EXERCISE OBJECTIVE:
Resume the first-person piece on living alone and support bubbles during lockdown, continuing after its last sentence.

‘The Idea That My Support Bubble Could Be Taken Away From Me Sends A Feeling Of Panic Through My Chest’

As the Government considers tougher lockdown restrictions, those on their own live in dread of support bubbles being banned, writes Olivia Foster

Support Bubble Ban

by Olivia Foster |
Updated on

‘Do you regret living by yourself?,’ it’s a question I’ve been asked a lot over the last year and it’s one I still don’t know quite how to answer. When I signed the contract on my rented flat two years ago I was excited - at 31 I’d finally moved away from shared houses, the instability of ever-changing housemates and from feeling like an eternal student.

But little did I know just how much time I would be spending here. Over the last year, due to the Covid-19 crisis, I’ve spent approximately seven months inside these walls, completely alone. The only small concession to this ground-hog day like existence? My support bubble, aka my sister.

In the first lockdown it took nearly four full months for support bubbles to be introduced - as many people like myself struggled to navigate a global pandemic in complete isolation from our family and friends, largely forgotten in a rhetoric which implied that the only people who live by themselves are elderly.

DATA:
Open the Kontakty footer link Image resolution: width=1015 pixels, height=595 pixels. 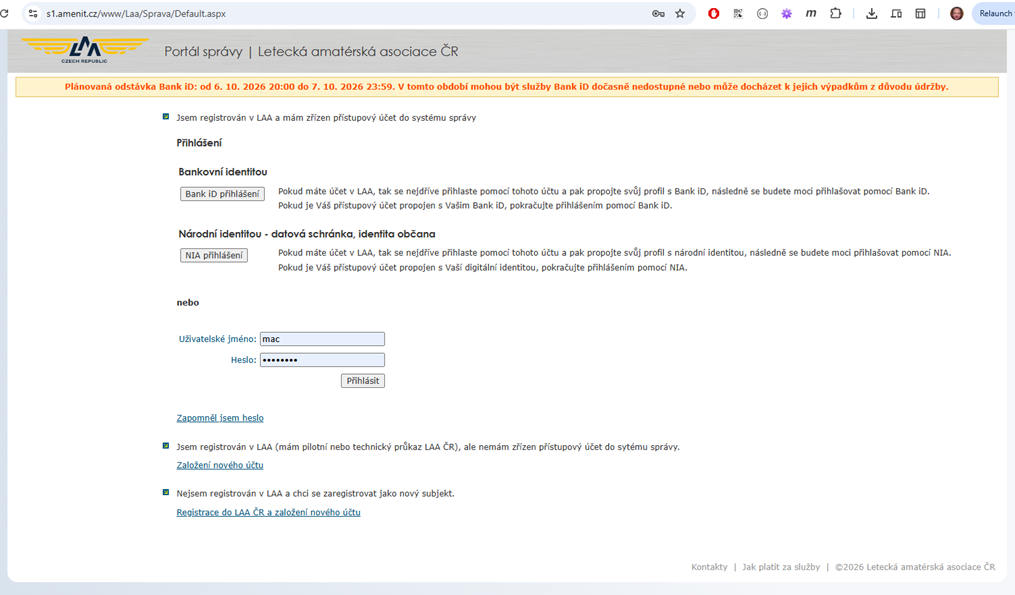pos(709,567)
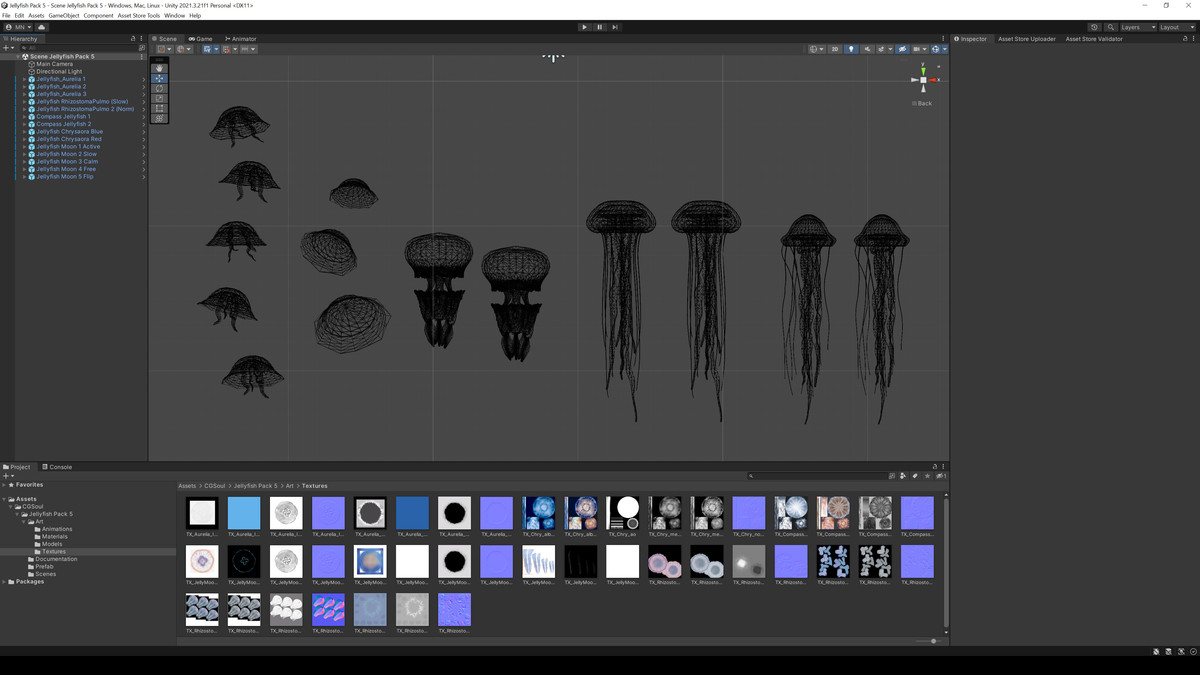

RESULT OF THE EXERCISE:
To say it was tough would be an understatement. Having no one there to rest their hand on your shoulder and ask if you’re ok. No one to laugh with, or to cook with, or to struggle with through the absurdity of it all - every day can begin to melt into one. So this week, as reports swirled that support bubbles could be axed - something Health Secretary Matt Hancock has denied for now - it’s key to understand just how important a lifeline they are to the 7.7million people living in single-person-households.

It’s incredibly difficult to describe what the experience of the last year has been like. On some days, every emotion has been heightened; I’ve felt angry, sad and scared but on others I’m completely numb to it all. I walk, I cook, I sleep, and I resign myself to the fact that it’s just how it is. It can feel - in all honesty - barely like an existence, and there are only so far my reserves of ‘focusing on the little things,’ can stretch.

Friends who also live alone have felt the same; one confided in me recently that struggling for work - and with friends busy trying to get through themselves - she’d gone three whole days without saying a word out loud to another person. At these times I have clung on to being able to see my sister - and occasionally work with people in real life - to get me through the endless days of nothing. The idea that could be taken away from me, or anyone else on their own, sends a feeling of panic through my chest.

Of course, there are no real ‘winners,’ - unless you’re a morally destitute Love Islander sunning yourself in Dubai. Things are difficult whether you’re trying to combine home-schooling and work, you’re struggling because of the economy, you’re trapped with a partner you long since fell out of love with, or you’re living in a house share with people you hate. But you can’t really comprehend what it’s like to have spent such a long time alone, unless you’ve actually lived through it. Support bubbles are, in my opinion, the bare minimum social contact and connection people need.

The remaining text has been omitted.